Exercise instructions -> Starting at the line that contains "You are a computer-use agent. The image size is (1456, 819).", write out every line to the end of the records below exactly, and leave out the pictures.

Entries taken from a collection
BEGIN

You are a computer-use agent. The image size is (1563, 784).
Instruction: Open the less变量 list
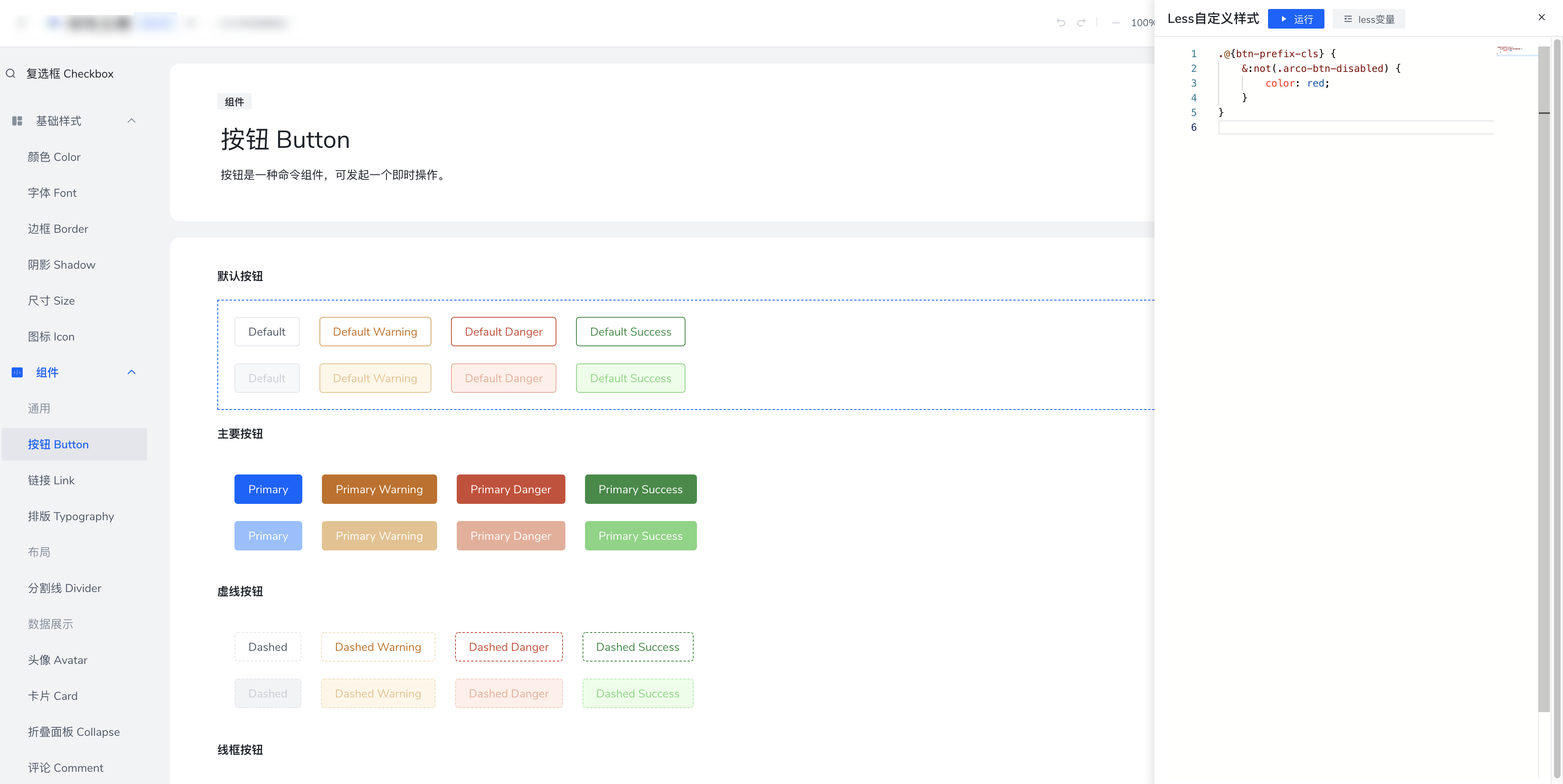(x=1369, y=19)

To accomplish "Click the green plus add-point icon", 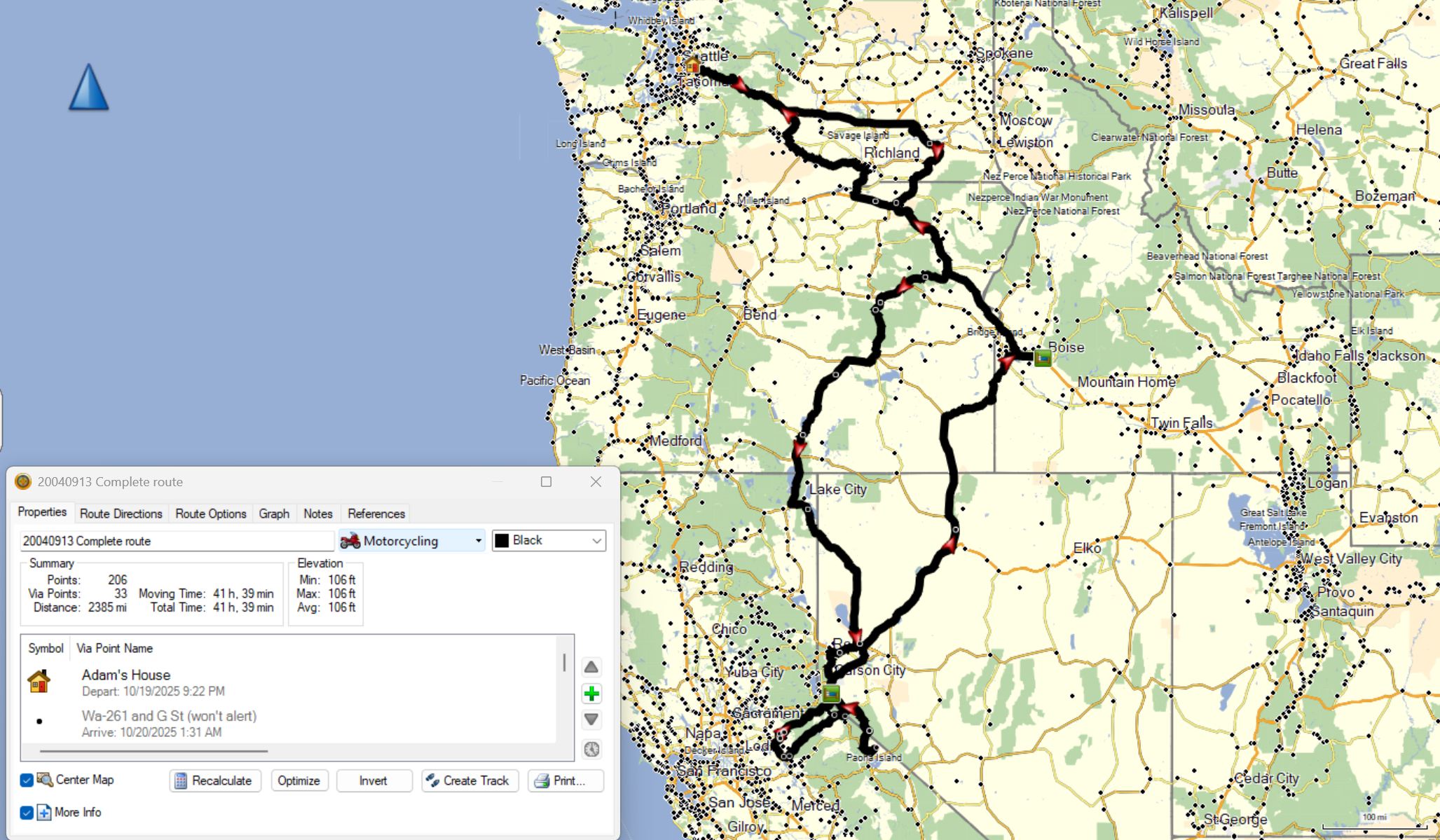I will pyautogui.click(x=591, y=694).
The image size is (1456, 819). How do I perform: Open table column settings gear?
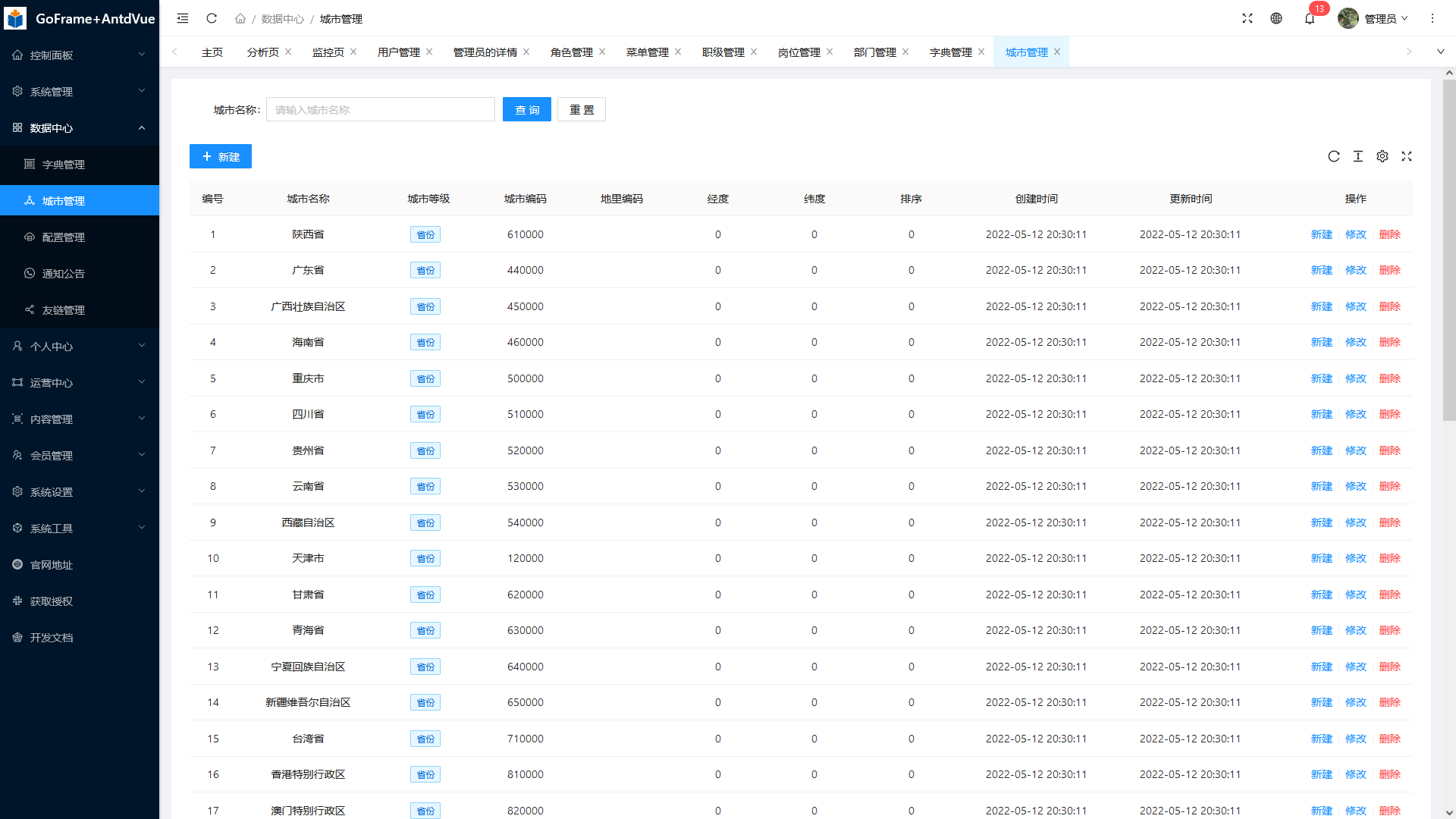click(1382, 156)
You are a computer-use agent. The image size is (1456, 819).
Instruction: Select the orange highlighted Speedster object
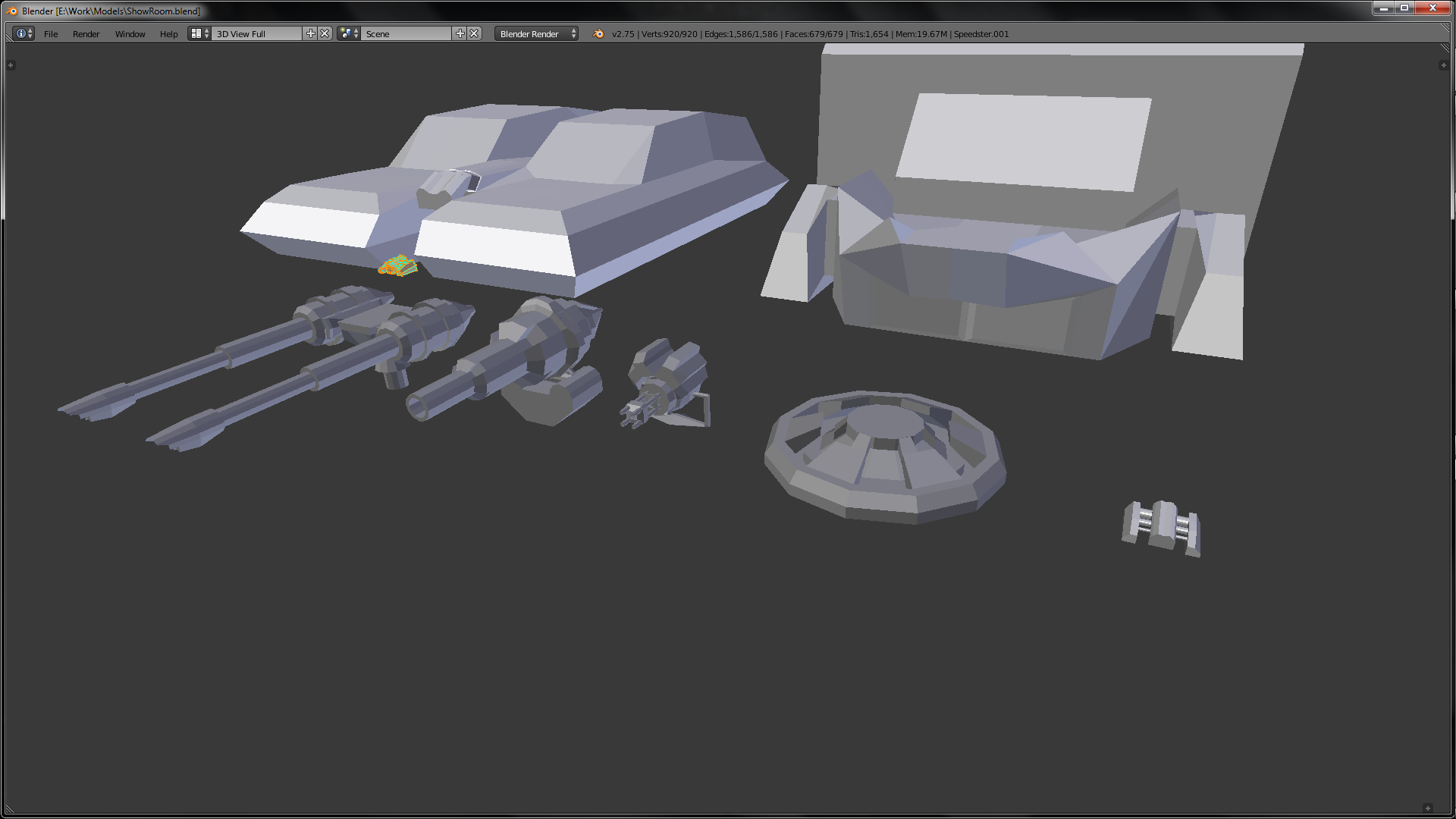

END

Task response ->
You are a computer-use agent. The image size is (1456, 819).
Instruction: Select the orange highlighted Speedster object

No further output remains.